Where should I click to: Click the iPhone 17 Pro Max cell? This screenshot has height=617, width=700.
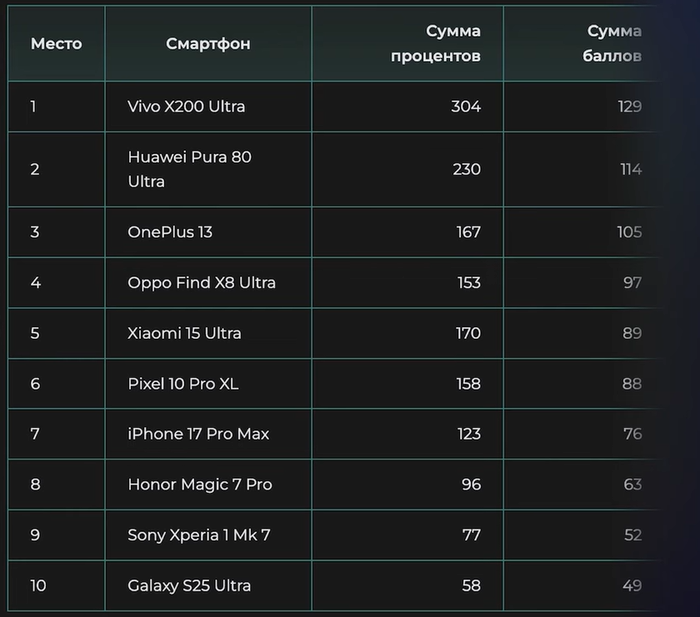point(198,434)
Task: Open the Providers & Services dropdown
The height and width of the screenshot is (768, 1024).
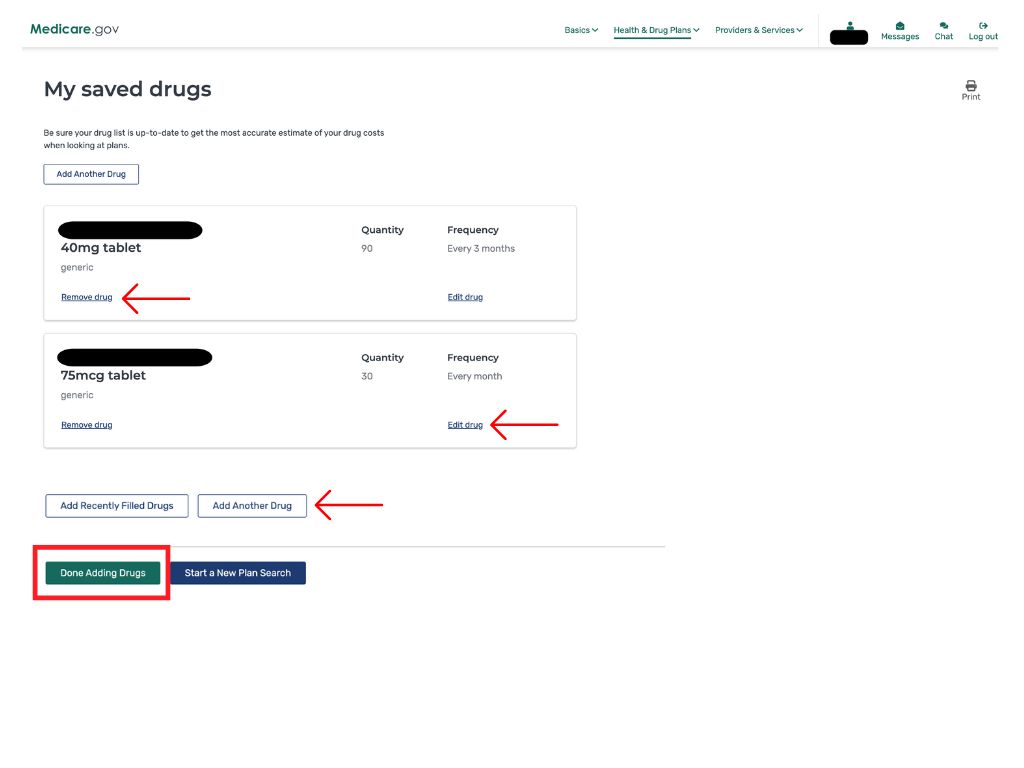Action: pyautogui.click(x=758, y=30)
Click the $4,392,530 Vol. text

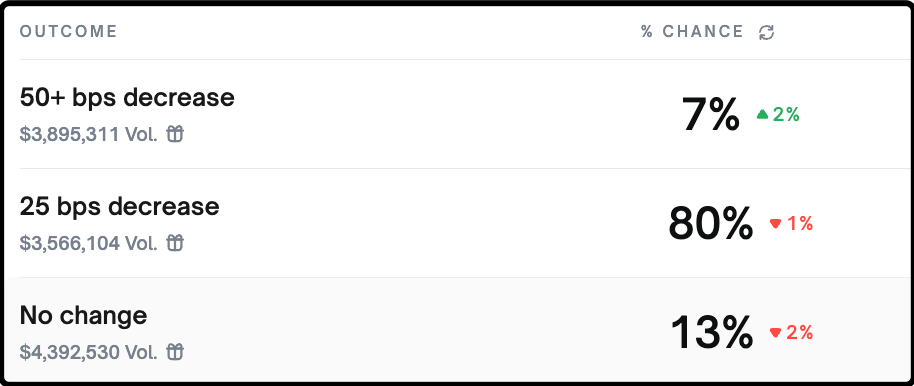(89, 352)
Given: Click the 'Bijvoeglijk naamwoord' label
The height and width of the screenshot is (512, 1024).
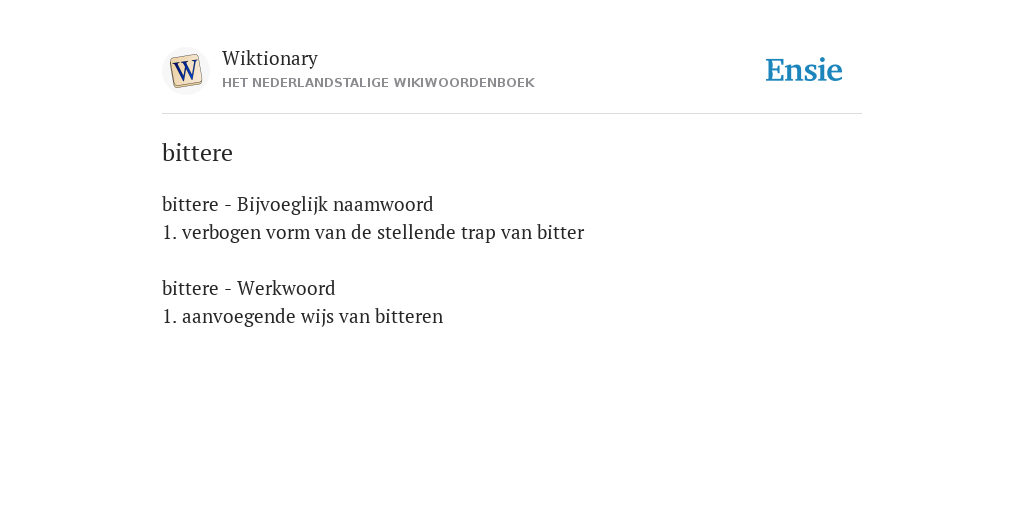Looking at the screenshot, I should (335, 204).
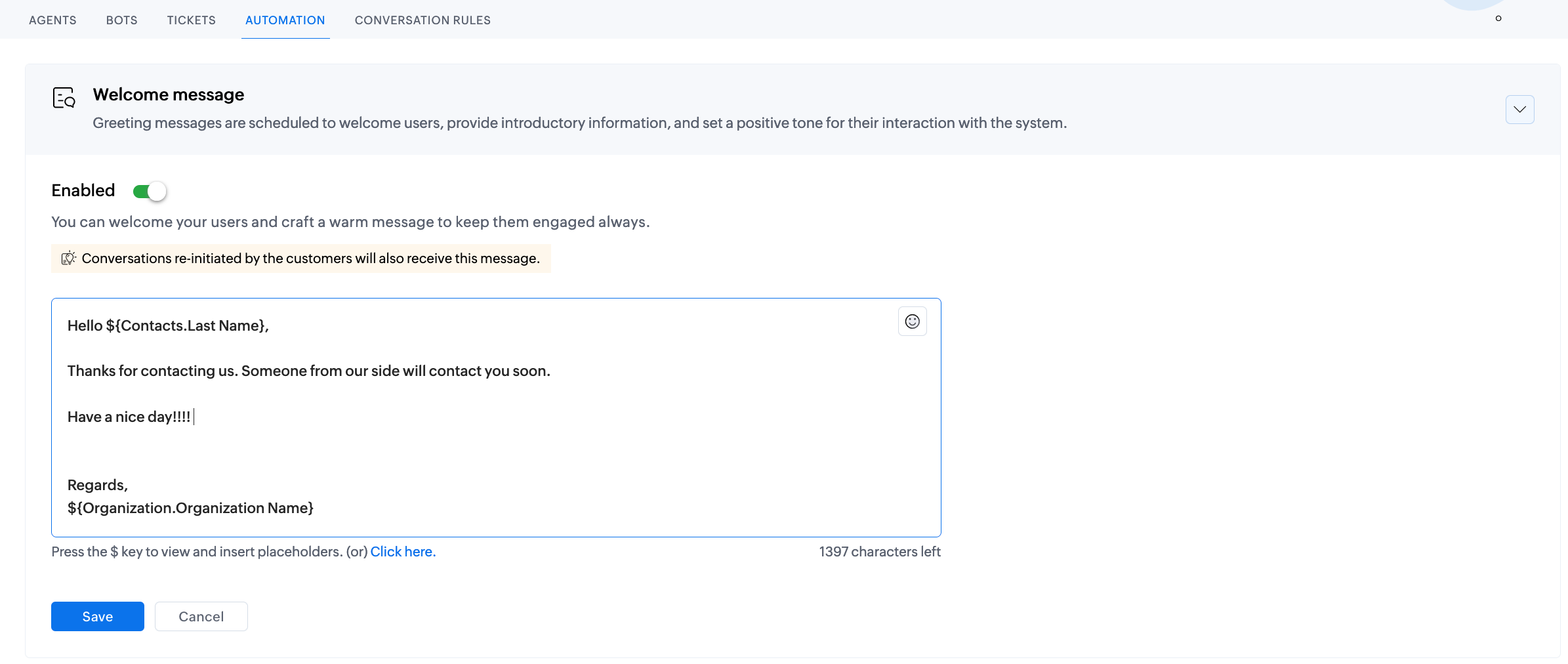Collapse the Welcome message section

[x=1519, y=110]
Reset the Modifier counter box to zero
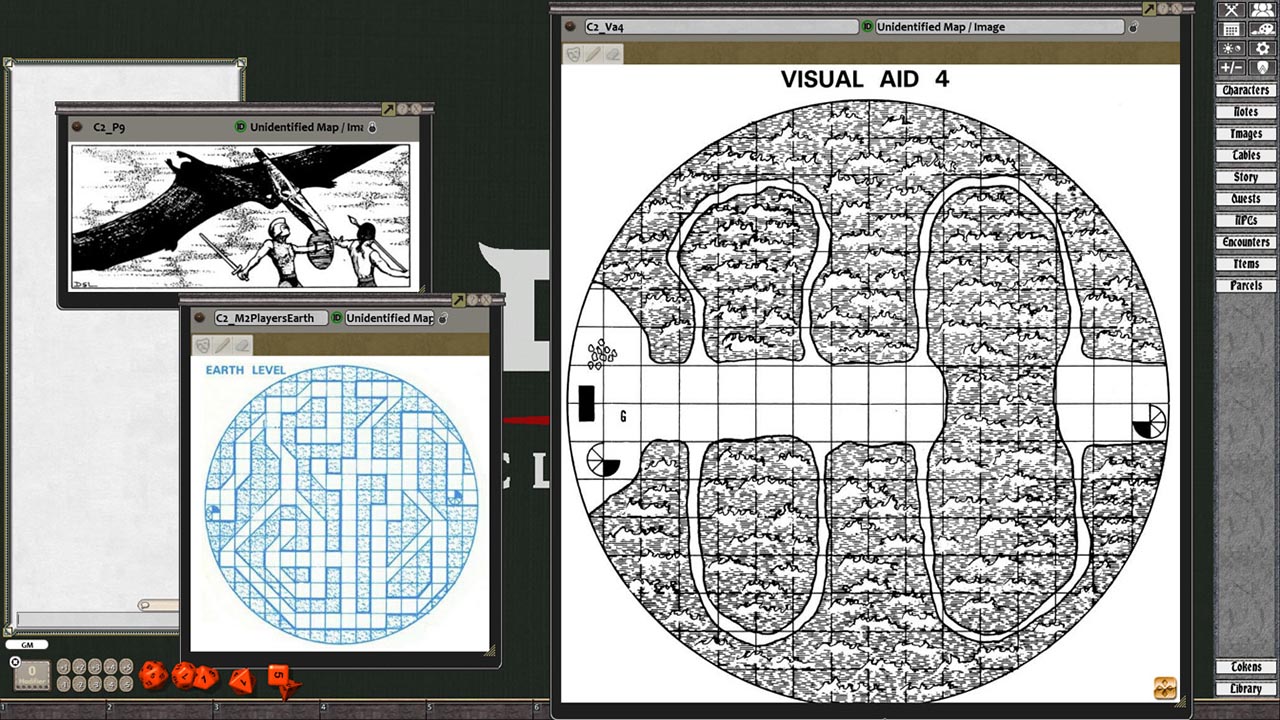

REQUIRED ACTION => Copy every line of the listing above exactly. Leave each picture out.

ANSWER FOR THE TASK =>
Where should I click to: Click the iPhone 17 Pro Max cell? This screenshot has height=617, width=700.
point(198,434)
Task: Open the Providers & Services dropdown
The height and width of the screenshot is (768, 1024).
Action: pyautogui.click(x=758, y=30)
Click the $4,392,530 Vol. text

(89, 352)
Given: Click the 'Bijvoeglijk naamwoord' label
The height and width of the screenshot is (512, 1024).
Looking at the screenshot, I should (335, 204).
Collapse the Welcome message section

[x=1519, y=110]
Reset the Modifier counter box to zero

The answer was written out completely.